* What you should do
Please print the entries below exactly, from the line with "Privacy Policy (195, 2549)" through the line with "[ВКонтакте] (21, 1499)", including both of those lines and leaving out all others.

++++++++

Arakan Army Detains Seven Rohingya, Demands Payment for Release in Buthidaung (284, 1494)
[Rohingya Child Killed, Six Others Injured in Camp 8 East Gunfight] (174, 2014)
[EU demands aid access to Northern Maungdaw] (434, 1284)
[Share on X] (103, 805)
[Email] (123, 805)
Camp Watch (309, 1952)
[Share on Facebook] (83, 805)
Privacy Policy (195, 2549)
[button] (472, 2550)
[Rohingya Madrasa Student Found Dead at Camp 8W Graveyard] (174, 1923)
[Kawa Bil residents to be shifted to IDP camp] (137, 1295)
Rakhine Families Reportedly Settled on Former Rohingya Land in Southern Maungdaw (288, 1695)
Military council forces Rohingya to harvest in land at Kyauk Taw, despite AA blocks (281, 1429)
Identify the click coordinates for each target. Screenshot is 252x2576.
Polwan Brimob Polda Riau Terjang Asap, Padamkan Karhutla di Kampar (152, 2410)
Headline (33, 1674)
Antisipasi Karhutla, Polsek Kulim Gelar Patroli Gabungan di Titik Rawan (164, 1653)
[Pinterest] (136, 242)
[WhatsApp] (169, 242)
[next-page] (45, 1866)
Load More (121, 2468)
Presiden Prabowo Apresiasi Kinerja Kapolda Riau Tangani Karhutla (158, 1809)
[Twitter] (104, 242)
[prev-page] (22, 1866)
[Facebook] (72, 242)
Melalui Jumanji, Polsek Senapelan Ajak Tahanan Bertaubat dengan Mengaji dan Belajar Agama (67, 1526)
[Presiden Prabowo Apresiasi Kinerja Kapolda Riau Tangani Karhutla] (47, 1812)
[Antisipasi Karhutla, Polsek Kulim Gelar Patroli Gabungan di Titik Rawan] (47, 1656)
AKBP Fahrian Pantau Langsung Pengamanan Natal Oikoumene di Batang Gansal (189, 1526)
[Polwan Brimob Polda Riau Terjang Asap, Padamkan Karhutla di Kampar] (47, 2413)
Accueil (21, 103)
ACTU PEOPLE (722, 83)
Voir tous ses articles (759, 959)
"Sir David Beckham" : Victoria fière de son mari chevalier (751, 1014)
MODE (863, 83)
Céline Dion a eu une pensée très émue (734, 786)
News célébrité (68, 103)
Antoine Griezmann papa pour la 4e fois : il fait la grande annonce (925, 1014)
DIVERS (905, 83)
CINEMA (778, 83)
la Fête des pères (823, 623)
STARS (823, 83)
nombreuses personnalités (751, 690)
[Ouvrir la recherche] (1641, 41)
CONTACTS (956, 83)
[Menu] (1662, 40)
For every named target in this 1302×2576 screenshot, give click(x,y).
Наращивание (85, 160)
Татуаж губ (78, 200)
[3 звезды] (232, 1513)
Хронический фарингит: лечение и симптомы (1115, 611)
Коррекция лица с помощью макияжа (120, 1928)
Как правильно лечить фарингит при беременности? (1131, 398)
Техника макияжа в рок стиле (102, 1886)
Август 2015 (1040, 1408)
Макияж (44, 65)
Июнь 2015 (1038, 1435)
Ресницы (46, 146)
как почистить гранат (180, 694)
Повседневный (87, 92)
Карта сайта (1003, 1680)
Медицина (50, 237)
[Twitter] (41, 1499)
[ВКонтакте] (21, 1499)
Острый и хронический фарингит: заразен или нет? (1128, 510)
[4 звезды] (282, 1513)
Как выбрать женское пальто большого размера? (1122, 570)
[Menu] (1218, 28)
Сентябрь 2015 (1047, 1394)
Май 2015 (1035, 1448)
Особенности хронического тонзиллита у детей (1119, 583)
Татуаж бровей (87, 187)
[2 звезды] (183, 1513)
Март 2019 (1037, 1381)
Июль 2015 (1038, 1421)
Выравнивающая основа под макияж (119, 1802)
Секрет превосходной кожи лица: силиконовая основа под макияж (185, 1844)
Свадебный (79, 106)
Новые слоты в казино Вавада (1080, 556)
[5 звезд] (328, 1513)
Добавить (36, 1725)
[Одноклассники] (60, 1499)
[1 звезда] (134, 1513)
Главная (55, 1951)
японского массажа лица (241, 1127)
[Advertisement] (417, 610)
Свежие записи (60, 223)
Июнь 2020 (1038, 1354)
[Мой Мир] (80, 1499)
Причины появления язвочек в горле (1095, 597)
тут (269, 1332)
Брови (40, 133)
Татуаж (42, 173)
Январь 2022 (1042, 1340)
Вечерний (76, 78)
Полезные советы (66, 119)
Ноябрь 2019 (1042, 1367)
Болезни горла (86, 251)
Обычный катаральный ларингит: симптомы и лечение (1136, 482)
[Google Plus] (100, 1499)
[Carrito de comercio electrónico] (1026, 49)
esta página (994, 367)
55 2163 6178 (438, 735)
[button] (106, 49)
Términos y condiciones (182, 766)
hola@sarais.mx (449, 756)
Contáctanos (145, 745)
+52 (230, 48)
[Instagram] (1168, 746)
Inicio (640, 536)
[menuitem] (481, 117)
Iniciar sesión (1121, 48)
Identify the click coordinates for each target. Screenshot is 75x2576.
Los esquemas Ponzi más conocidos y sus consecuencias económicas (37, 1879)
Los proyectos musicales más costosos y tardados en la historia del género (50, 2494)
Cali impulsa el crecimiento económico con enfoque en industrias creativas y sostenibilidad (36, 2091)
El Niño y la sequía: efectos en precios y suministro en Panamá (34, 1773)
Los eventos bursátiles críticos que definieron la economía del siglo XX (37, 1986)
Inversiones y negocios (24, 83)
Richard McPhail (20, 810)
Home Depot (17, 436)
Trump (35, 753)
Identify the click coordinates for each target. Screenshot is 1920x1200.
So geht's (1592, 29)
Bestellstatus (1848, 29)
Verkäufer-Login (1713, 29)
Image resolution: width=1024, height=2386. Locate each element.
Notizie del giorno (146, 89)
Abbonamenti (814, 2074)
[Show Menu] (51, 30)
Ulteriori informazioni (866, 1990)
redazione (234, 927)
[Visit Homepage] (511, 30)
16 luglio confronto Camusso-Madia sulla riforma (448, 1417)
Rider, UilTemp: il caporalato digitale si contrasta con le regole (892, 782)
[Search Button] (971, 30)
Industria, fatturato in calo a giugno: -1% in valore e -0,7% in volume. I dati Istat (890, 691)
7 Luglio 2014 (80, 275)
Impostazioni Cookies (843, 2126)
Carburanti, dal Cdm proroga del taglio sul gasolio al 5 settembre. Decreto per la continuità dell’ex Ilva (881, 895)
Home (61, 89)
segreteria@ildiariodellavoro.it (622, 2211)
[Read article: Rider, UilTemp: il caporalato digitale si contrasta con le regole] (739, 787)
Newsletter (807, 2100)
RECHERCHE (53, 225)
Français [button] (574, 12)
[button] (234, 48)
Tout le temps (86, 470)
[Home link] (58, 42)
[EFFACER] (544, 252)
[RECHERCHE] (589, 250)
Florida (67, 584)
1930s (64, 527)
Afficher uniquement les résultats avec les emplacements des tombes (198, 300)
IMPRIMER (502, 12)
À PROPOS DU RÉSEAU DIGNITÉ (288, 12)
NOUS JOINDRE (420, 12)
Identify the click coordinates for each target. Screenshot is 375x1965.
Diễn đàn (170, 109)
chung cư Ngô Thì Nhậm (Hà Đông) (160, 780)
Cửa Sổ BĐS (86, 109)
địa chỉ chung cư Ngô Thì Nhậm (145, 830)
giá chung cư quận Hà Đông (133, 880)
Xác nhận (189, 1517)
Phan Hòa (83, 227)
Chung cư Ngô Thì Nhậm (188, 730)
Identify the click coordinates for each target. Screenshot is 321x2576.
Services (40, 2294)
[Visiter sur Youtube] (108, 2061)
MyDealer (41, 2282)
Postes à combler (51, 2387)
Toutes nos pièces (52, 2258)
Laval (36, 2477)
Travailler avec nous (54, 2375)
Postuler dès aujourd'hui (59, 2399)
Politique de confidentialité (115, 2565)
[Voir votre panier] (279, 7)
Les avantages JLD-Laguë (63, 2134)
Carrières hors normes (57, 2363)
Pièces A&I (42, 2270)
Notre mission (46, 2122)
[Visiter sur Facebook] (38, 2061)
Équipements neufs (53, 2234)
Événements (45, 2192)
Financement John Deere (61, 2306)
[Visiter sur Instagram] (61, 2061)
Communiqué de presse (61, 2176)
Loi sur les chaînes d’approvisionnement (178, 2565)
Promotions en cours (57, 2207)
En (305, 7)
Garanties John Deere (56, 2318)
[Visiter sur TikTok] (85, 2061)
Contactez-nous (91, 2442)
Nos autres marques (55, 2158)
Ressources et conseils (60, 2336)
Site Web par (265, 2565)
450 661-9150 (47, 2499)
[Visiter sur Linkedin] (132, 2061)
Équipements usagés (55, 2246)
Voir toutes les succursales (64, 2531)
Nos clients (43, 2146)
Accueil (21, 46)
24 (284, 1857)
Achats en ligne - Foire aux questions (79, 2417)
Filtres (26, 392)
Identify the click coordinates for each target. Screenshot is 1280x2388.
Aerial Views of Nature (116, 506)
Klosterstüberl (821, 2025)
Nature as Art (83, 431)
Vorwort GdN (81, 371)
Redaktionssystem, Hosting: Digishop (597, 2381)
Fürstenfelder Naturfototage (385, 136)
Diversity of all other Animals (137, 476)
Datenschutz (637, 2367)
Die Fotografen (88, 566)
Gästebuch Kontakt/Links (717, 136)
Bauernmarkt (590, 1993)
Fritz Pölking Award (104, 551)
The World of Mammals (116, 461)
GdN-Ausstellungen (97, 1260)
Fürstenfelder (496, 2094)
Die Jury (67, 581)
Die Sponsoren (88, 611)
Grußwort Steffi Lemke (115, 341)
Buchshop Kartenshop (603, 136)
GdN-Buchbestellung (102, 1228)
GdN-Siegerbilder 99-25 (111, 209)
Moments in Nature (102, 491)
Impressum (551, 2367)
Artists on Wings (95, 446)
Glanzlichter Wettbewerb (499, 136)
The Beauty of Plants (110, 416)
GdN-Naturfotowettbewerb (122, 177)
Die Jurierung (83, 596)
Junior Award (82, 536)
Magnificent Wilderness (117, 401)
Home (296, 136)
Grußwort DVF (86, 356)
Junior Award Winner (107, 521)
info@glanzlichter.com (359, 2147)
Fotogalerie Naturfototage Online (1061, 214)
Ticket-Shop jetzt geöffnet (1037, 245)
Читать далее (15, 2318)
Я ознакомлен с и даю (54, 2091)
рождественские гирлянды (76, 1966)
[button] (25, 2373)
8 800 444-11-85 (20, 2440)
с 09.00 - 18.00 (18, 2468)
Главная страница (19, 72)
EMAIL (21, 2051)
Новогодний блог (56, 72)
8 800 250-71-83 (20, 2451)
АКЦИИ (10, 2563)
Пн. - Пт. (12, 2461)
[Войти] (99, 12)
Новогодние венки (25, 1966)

++++++++

* Solution to the exercise
Privacy Policy (195, 2549)
[button] (472, 2550)
[Rohingya Madrasa Student Found Dead at Camp 8W Graveyard] (174, 1923)
[Kawa Bil residents to be shifted to IDP camp] (137, 1295)
Rakhine Families Reportedly Settled on Former Rohingya Land in Southern Maungdaw (288, 1695)
Military council forces Rohingya to harvest in land at Kyauk Taw, despite AA blocks (281, 1429)
Identify the click coordinates for each target. Screenshot is 252x2576.
Polwan Brimob Polda Riau Terjang Asap, Padamkan Karhutla di Kampar (152, 2410)
Headline (33, 1674)
Antisipasi Karhutla, Polsek Kulim Gelar Patroli Gabungan di Titik Rawan (164, 1653)
[Pinterest] (136, 242)
[WhatsApp] (169, 242)
[next-page] (45, 1866)
Load More (121, 2468)
Presiden Prabowo Apresiasi Kinerja Kapolda Riau Tangani Karhutla (158, 1809)
[Twitter] (104, 242)
[prev-page] (22, 1866)
[Facebook] (72, 242)
Melalui Jumanji, Polsek Senapelan Ajak Tahanan Bertaubat dengan Mengaji dan Belajar Agama (67, 1526)
[Presiden Prabowo Apresiasi Kinerja Kapolda Riau Tangani Karhutla] (47, 1812)
[Antisipasi Karhutla, Polsek Kulim Gelar Patroli Gabungan di Titik Rawan] (47, 1656)
AKBP Fahrian Pantau Langsung Pengamanan Natal Oikoumene di Batang Gansal (189, 1526)
[Polwan Brimob Polda Riau Terjang Asap, Padamkan Karhutla di Kampar] (47, 2413)
Accueil (21, 103)
ACTU PEOPLE (722, 83)
Voir tous ses articles (759, 959)
"Sir David Beckham" : Victoria fière de son mari chevalier (751, 1014)
MODE (863, 83)
Céline Dion a eu une pensée très émue (734, 786)
News célébrité (68, 103)
Antoine Griezmann papa pour la 4e fois : il fait la grande annonce (925, 1014)
DIVERS (905, 83)
CINEMA (778, 83)
la Fête des pères (823, 623)
STARS (823, 83)
nombreuses personnalités (751, 690)
[Ouvrir la recherche] (1641, 41)
CONTACTS (956, 83)
[Menu] (1662, 40)
For every named target in this 1302×2576 screenshot, give click(x,y).
Наращивание (85, 160)
Татуаж губ (78, 200)
[3 звезды] (232, 1513)
Хронический фарингит: лечение и симптомы (1115, 611)
Коррекция лица с помощью макияжа (120, 1928)
Как правильно лечить фарингит при беременности? (1131, 398)
Техника макияжа в рок стиле (102, 1886)
Август 2015 (1040, 1408)
Макияж (44, 65)
Июнь 2015 (1038, 1435)
Ресницы (46, 146)
как почистить гранат (180, 694)
Повседневный (87, 92)
Карта сайта (1003, 1680)
Медицина (50, 237)
[Twitter] (41, 1499)
[ВКонтакте] (21, 1499)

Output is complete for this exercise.